I am using a REXML Ruby parser to parse an XML file. But on a 64 bit AIX box with 64 bit Ruby, I am getting the following error:
REXML::ParseException: #<REXML::ParseException: #<RegexpError: Stack overflow in
regexp matcher:
/^<((?>(?:[\w:][\-\w\d.]*:)?[\w:][\-\w\d.]*))\s*((?>\s+(?:[\w:][\-\w\d.]*:)?[\w:][\-\w\d.]*\s*=\s*(["']).*?\3)*)\s*(\/)?>/mu>
The call for the same is something like this:
REXML::Document.new(File.open(actual_file_name, "r"))
Does anyone have an idea regarding how to solve this issue?
I've had several issues for REXML, it doesn't seem to be the most mature library.

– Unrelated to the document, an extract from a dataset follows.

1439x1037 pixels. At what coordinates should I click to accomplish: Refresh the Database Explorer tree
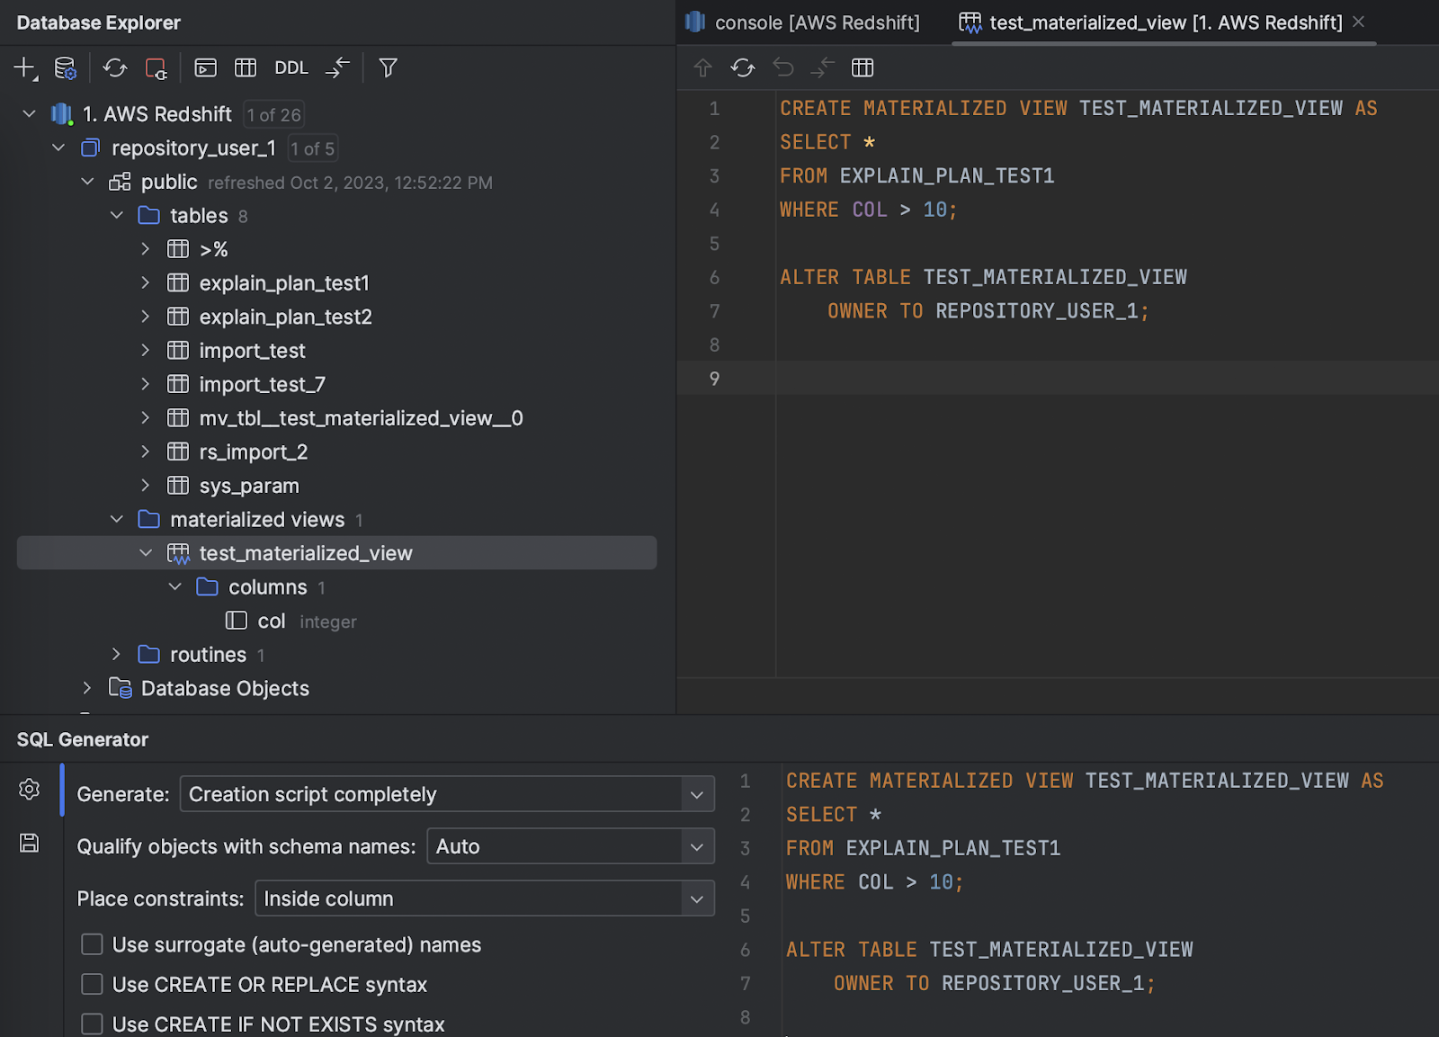[x=115, y=67]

Usually I use Nokogiri for Ruby XML parsing stuff, it should be faster and more stable than REXML. After installing it with sudo gem install nokogiri
, you can use something like this to get a DOM instance:
doc = Nokogiri.XML(File.open(actual_file_name, 'rb'))
# => #<Nokogiri::XML::Document:0xf1de34 name="document" [...] >
The documentation on the official webpage is also much better than that of REXML, IMHO.